§ **Aim of the task**
Please format the part of the entries below that opens with the line containing "The height and width of the screenshot is (444, 670)." and closes with the line containing "point(1096,220)" as a numbered list, one item per line and no blank lines, including both of those lines and nothing else.

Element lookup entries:
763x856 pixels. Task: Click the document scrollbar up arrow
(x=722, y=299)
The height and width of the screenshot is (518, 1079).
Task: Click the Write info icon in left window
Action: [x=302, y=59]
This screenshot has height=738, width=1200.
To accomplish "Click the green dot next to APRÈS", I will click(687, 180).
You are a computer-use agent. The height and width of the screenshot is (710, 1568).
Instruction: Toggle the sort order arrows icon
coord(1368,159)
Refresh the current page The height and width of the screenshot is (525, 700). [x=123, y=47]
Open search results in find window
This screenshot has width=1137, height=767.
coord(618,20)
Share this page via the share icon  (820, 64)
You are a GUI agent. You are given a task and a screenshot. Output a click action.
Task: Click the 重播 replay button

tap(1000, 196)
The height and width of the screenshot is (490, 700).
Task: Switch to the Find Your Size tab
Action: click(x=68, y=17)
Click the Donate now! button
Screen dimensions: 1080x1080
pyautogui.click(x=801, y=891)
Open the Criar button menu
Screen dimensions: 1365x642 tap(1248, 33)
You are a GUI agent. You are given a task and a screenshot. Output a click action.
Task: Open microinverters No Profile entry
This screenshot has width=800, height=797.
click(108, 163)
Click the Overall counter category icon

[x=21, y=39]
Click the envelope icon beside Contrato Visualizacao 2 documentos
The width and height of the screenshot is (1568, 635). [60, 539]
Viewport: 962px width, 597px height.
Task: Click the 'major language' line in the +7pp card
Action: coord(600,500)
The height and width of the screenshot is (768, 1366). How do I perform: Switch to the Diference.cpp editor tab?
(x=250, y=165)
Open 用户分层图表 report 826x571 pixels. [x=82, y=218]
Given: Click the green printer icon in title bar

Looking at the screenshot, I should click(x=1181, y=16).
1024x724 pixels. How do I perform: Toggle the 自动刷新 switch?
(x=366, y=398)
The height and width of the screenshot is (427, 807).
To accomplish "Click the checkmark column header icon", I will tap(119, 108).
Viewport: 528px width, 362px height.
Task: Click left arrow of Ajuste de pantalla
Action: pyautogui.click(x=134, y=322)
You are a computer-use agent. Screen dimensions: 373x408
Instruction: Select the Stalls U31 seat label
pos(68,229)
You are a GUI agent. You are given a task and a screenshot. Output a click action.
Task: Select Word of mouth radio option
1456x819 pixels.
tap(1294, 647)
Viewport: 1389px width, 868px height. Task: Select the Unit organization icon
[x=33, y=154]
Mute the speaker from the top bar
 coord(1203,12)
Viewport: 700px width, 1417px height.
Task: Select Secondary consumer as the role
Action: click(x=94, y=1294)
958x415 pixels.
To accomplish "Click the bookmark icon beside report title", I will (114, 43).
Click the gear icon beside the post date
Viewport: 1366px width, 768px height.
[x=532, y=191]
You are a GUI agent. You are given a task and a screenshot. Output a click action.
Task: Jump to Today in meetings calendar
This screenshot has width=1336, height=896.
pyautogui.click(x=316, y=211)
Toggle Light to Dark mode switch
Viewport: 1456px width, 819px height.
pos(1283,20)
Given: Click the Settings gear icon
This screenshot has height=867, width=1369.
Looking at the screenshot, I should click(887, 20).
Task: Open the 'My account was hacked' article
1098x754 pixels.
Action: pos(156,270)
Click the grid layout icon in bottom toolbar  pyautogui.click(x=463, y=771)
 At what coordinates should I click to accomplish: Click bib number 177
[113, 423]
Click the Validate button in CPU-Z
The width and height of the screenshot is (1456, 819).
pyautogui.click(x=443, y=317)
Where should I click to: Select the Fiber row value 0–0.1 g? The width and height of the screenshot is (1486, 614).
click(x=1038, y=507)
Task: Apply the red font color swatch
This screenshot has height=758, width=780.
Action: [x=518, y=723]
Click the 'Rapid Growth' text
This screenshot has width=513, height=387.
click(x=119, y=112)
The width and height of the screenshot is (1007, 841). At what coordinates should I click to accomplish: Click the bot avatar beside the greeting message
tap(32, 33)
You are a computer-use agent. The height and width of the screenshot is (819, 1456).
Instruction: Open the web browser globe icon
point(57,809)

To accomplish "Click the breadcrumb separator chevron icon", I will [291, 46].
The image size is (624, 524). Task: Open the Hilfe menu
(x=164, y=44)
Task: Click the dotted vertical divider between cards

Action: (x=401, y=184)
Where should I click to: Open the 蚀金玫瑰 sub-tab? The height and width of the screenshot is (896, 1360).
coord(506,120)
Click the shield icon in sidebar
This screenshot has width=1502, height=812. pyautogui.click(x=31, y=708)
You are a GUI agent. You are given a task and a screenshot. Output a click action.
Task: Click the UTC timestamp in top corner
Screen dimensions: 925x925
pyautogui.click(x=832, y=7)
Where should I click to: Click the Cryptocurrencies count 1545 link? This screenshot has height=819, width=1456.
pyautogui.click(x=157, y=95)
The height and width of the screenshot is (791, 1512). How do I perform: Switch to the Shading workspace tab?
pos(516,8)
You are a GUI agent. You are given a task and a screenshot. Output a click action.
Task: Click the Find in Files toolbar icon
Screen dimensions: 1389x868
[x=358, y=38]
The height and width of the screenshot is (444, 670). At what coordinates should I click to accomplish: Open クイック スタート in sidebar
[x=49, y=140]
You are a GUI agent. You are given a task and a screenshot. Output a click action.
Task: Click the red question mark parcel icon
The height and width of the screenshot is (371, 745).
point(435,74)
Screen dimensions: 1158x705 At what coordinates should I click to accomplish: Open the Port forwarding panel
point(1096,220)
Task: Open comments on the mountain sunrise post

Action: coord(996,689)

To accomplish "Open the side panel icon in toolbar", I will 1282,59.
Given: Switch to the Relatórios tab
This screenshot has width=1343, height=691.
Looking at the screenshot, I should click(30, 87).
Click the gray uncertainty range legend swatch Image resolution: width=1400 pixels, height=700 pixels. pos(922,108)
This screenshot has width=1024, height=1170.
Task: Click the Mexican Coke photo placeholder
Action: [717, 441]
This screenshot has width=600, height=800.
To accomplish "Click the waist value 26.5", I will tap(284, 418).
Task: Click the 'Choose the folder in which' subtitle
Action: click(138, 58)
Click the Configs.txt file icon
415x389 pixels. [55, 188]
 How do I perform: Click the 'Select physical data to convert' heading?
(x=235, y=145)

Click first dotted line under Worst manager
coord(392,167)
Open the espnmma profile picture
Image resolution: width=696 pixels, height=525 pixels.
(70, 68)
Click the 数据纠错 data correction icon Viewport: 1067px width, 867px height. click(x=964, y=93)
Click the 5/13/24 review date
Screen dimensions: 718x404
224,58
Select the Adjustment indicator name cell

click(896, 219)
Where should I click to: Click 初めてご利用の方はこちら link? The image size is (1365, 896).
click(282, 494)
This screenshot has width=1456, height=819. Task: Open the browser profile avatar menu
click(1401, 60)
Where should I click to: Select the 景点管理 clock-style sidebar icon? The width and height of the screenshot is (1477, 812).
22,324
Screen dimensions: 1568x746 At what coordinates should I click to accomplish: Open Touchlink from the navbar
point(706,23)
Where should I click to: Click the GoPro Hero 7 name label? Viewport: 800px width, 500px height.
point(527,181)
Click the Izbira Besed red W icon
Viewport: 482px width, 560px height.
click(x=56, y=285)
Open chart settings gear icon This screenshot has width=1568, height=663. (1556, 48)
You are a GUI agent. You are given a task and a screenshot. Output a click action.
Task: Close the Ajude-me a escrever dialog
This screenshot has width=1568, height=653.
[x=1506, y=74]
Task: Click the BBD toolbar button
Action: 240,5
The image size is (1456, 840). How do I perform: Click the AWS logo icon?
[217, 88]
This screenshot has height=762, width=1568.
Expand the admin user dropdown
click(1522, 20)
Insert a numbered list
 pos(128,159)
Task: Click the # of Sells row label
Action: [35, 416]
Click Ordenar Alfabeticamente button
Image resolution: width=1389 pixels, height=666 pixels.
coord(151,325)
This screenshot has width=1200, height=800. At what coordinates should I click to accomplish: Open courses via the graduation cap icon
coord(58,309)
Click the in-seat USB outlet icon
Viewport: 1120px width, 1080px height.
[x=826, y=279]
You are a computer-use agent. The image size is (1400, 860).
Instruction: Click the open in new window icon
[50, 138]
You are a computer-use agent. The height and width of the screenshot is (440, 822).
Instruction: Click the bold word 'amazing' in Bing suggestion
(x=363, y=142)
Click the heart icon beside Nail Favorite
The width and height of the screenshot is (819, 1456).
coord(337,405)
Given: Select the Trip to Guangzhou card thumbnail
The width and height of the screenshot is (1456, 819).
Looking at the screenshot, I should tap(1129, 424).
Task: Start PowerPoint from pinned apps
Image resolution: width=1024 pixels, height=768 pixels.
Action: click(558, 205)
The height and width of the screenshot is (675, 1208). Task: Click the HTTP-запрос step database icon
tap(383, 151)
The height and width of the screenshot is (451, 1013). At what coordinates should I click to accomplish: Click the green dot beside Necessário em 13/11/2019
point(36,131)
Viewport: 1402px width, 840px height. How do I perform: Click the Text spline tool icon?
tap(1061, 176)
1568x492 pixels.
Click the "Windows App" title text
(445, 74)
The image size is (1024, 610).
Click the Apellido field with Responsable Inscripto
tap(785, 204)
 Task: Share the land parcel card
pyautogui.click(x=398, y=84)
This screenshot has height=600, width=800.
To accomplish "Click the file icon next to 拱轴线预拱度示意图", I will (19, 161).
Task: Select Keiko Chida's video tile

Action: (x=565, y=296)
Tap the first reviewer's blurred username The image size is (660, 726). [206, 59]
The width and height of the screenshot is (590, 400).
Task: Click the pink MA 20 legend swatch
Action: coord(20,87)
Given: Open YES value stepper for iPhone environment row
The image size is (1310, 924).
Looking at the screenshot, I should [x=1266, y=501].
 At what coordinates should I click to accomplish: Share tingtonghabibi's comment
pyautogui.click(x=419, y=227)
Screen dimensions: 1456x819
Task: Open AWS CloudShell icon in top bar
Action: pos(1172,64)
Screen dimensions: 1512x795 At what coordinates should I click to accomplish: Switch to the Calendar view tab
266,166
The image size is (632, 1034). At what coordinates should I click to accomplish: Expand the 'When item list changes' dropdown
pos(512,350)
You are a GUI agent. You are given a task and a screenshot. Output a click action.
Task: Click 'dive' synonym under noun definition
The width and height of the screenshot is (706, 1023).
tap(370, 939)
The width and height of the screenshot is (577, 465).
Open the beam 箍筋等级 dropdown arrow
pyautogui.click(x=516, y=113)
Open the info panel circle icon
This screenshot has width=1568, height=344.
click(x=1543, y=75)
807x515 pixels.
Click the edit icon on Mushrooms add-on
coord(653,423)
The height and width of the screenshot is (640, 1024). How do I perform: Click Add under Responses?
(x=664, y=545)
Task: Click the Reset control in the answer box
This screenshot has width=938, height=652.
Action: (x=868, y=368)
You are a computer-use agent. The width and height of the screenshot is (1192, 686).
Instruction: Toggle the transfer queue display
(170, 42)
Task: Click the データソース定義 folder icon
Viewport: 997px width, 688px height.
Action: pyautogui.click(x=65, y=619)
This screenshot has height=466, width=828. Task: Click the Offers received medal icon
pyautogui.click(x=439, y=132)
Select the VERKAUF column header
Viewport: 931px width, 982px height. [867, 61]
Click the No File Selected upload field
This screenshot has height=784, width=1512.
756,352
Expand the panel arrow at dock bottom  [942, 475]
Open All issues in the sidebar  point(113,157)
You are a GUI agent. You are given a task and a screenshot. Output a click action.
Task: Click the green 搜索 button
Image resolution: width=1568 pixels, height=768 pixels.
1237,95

§ **Answer for the task**
1. The height and width of the screenshot is (444, 670). At what coordinates should I click to accomplish: Open クイック スタート in sidebar
2. [x=49, y=140]
3. You are a GUI agent. You are given a task and a screenshot. Output a click action.
4. Task: Click the red question mark parcel icon
5. The height and width of the screenshot is (371, 745).
6. point(435,74)
7. Screen dimensions: 1158x705 At what coordinates should I click to accomplish: Open the Port forwarding panel
8. point(1096,220)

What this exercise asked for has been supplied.